» **Task to complete**
Show all lines of the entries in which the word "screenshot" is found.

» **Supplied material**
::::::::

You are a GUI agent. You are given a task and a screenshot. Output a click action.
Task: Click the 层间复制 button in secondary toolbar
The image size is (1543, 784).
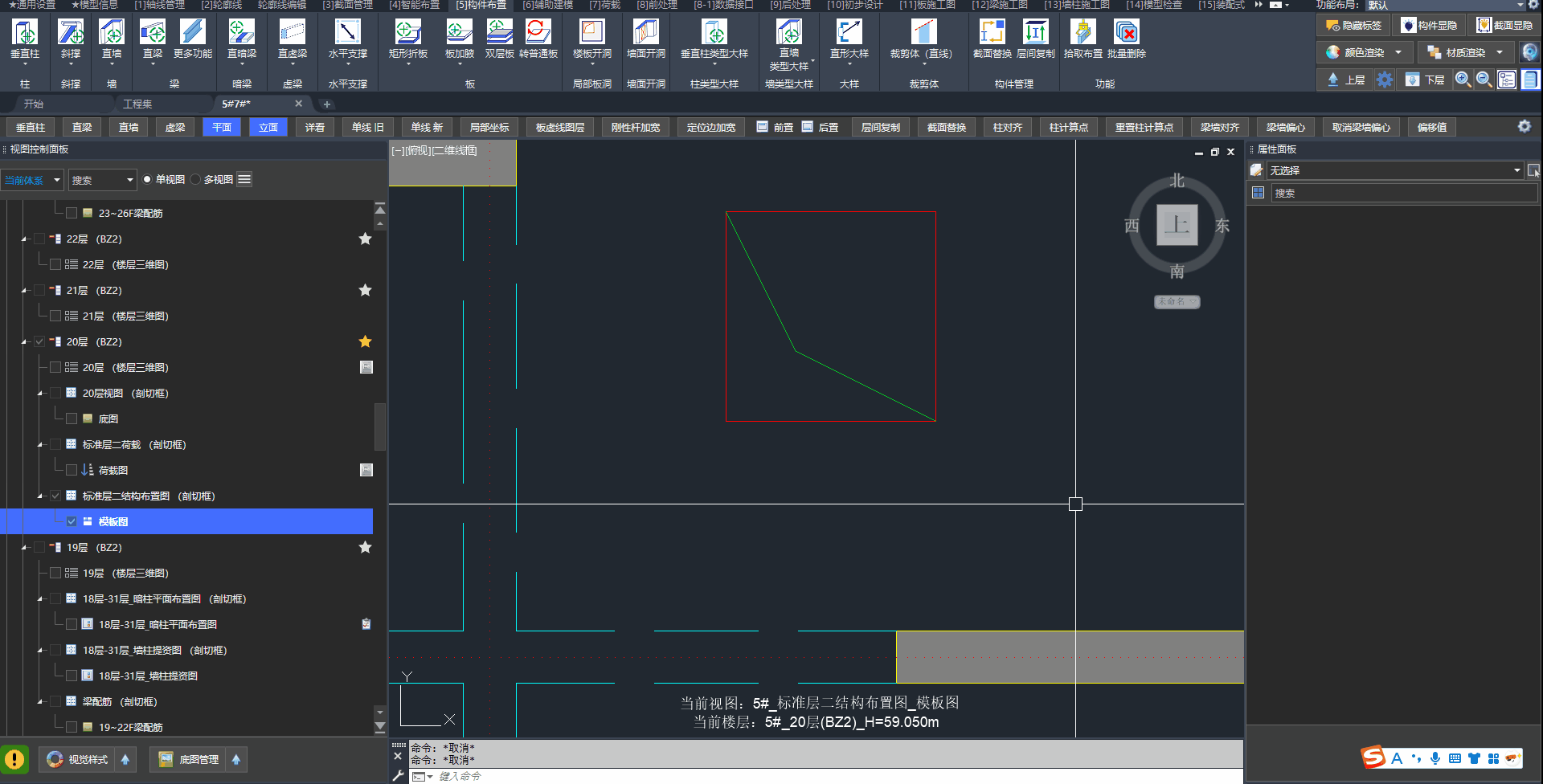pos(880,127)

::::::::

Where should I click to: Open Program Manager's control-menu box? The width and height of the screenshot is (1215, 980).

::::::::

» **Response to this task**
You are a GUI agent. You are given a task and a screenshot. Output a click action.
Where should I click to: Open Program Manager's control-menu box? The width and height of the screenshot is (1215, 980).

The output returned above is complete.